What the task asks =>
In the records below, the line that contains "Select the Facebook Messenger icon" marks the start. Copy it and each line after it through the end, exactly, without pictures.

==========

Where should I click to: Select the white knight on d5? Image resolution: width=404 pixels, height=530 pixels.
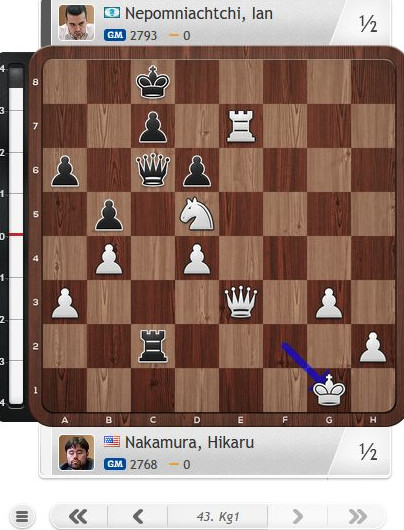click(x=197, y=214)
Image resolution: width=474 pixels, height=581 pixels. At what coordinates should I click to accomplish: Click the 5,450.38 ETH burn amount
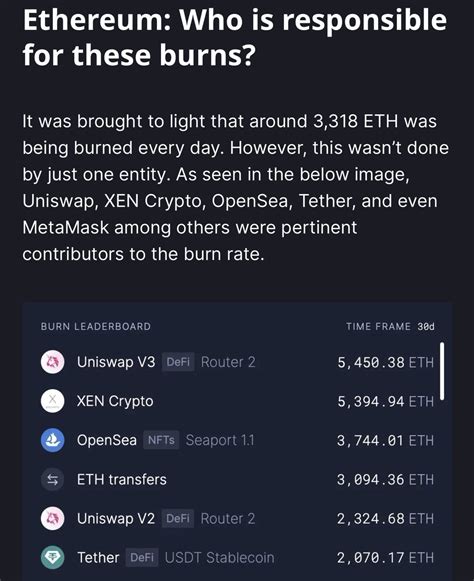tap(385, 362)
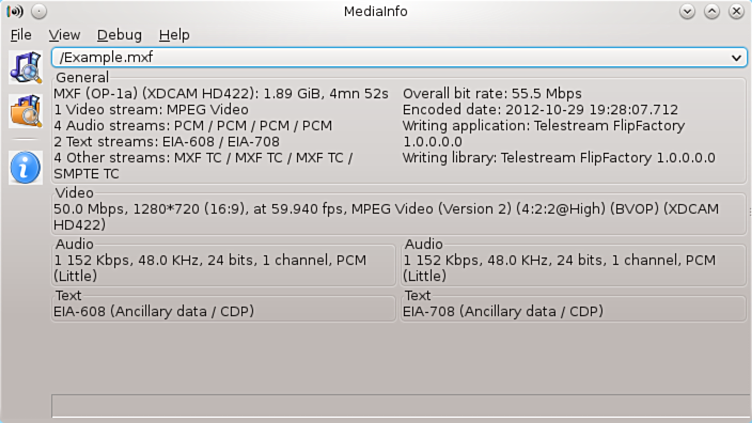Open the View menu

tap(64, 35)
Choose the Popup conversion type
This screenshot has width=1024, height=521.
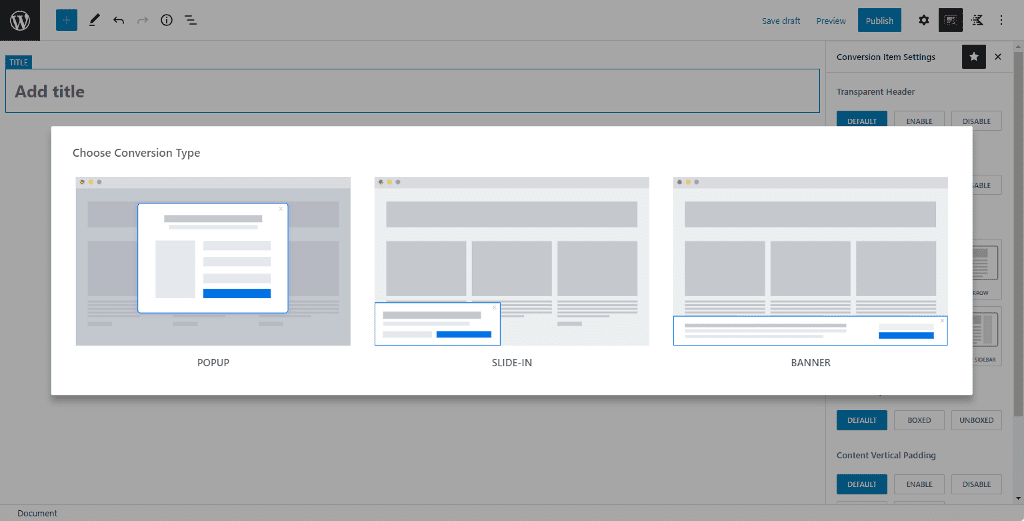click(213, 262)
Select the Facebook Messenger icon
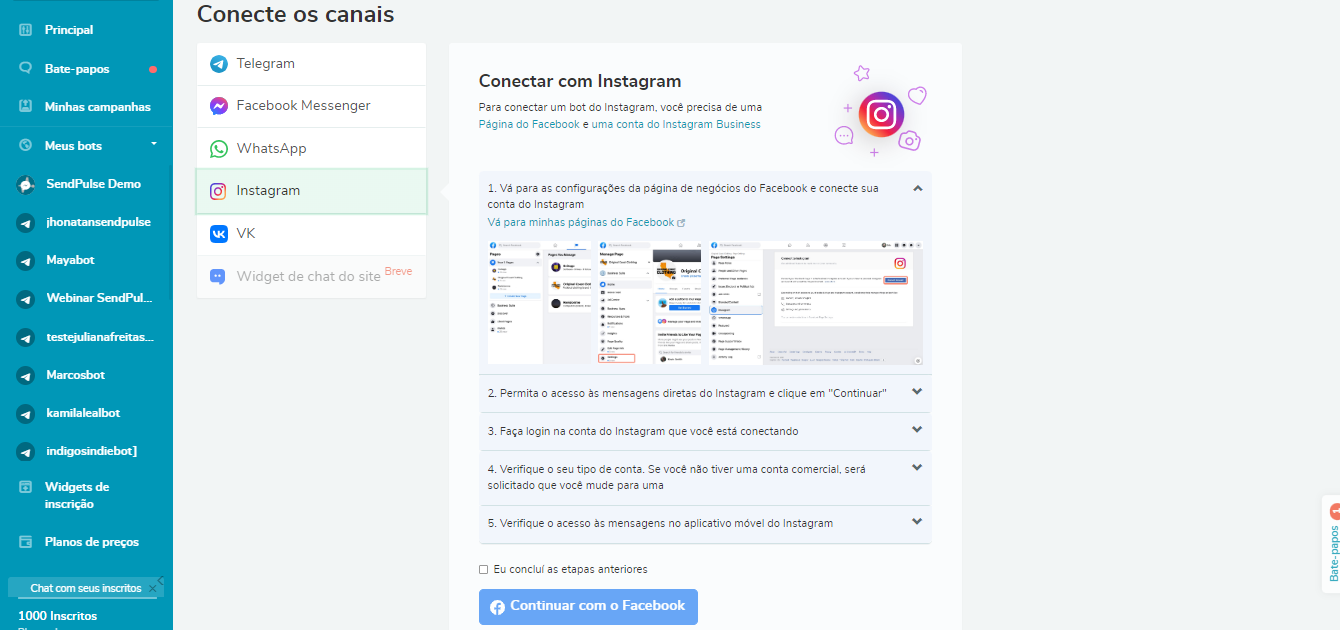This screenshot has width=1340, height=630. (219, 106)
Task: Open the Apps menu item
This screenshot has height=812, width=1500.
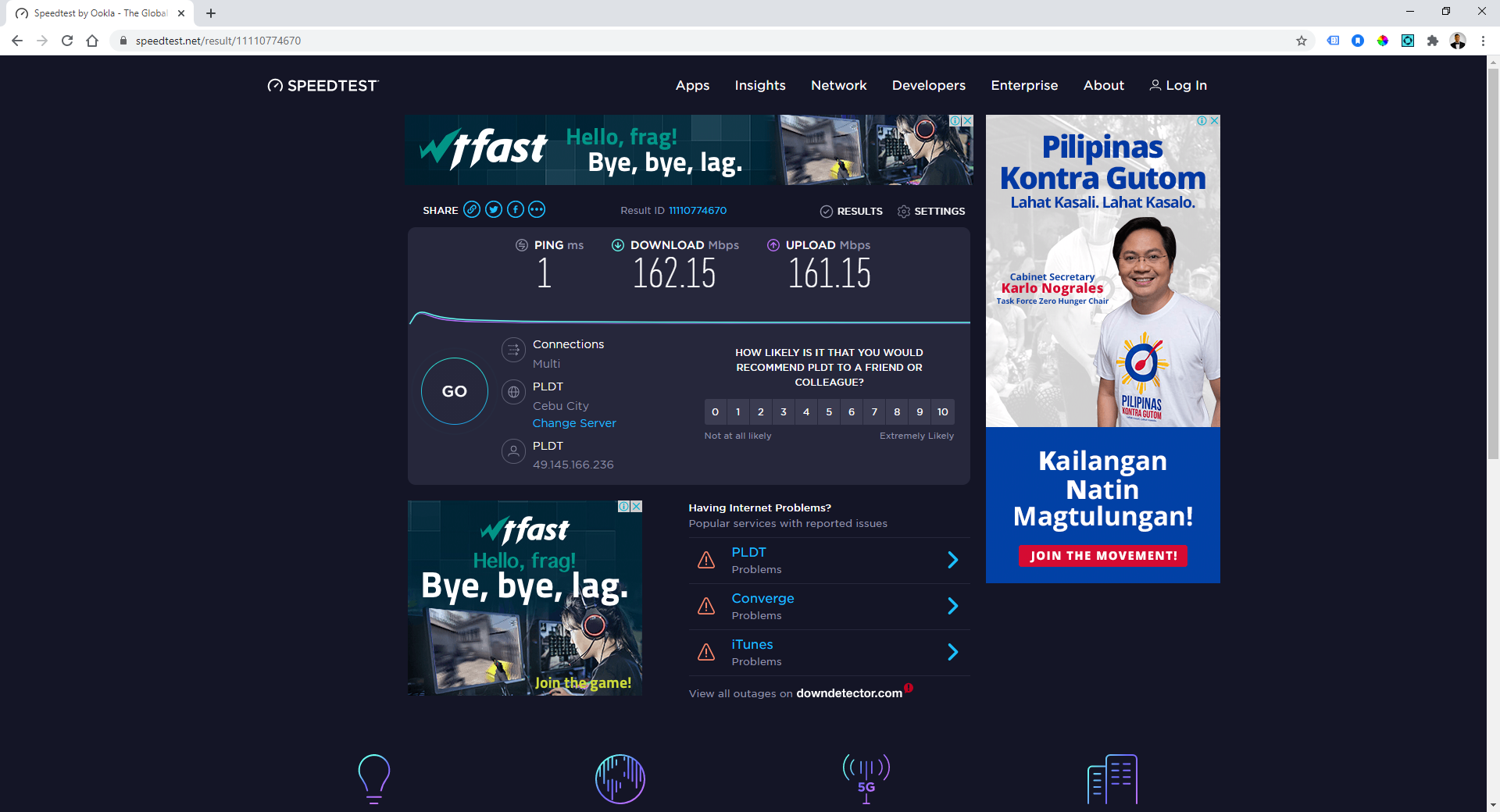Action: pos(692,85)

==========

Solution to this exercise =>
Select the Facebook Messenger icon
This screenshot has width=1340, height=630. (219, 106)
Task: Open the Apps menu item
This screenshot has height=812, width=1500.
Action: pos(692,85)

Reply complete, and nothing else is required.